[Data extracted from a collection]
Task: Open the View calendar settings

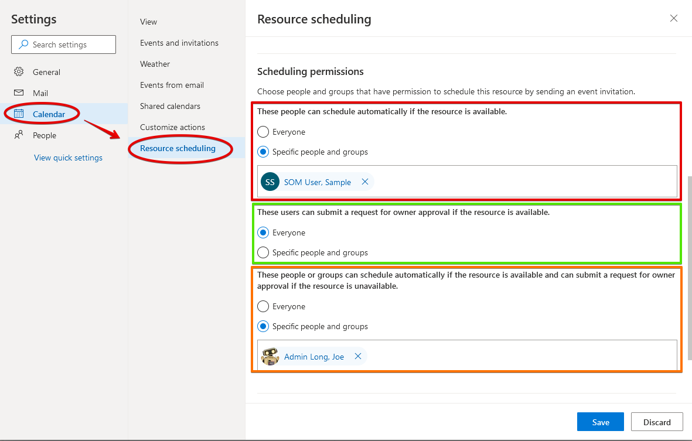Action: tap(149, 22)
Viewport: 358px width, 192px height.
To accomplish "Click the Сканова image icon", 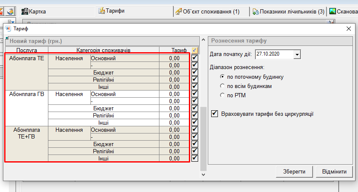I will [x=332, y=11].
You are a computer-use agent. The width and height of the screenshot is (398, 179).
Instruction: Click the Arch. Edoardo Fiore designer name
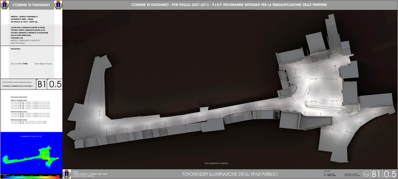pos(19,64)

# What this task involves:
Retype exactly the lines above, starting at the line containing "You are a computer-use" and ending with the last line, both included; leave out the pictures.

# Result of the exercise:
You are a computer-use agent. The width and height of the screenshot is (398, 179).
Instruction: Click the Arch. Edoardo Fiore designer name
pos(19,64)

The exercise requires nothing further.